● **DIRECTIONS FOR THIS TASK**
I need the number of lines in the listing below that include the string "sidebar", and only that number.

● **INPUT**
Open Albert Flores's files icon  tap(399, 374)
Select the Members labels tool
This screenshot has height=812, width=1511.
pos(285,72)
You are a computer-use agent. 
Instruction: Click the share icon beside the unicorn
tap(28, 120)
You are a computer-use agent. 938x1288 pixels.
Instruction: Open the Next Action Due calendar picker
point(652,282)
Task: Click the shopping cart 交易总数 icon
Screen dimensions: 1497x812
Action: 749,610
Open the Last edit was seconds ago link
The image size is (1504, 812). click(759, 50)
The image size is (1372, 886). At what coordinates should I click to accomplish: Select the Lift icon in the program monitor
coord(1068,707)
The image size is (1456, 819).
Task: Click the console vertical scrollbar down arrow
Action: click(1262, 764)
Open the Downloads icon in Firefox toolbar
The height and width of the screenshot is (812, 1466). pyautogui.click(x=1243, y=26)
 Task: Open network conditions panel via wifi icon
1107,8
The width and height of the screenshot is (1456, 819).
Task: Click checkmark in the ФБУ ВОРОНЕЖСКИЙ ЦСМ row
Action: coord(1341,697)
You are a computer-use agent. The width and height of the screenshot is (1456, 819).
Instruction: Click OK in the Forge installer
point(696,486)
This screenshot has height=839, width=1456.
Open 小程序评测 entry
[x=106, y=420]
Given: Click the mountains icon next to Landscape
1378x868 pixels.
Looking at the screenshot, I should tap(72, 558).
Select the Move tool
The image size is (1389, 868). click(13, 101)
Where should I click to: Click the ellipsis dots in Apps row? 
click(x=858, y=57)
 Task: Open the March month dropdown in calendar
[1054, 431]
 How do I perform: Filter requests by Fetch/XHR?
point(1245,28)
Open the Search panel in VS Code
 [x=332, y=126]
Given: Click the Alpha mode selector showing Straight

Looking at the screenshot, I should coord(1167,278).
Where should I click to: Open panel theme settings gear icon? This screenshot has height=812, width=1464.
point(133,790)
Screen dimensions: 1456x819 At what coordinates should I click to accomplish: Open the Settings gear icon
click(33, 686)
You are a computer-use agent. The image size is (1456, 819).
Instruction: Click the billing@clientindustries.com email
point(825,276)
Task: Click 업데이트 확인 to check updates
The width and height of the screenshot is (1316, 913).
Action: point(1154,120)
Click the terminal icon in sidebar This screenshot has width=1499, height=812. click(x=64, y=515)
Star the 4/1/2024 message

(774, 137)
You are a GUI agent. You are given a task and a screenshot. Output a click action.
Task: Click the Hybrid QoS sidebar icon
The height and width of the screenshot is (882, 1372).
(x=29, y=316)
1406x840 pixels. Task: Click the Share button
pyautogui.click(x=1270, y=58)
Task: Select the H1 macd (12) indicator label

● **YOUR SOLUTION**
2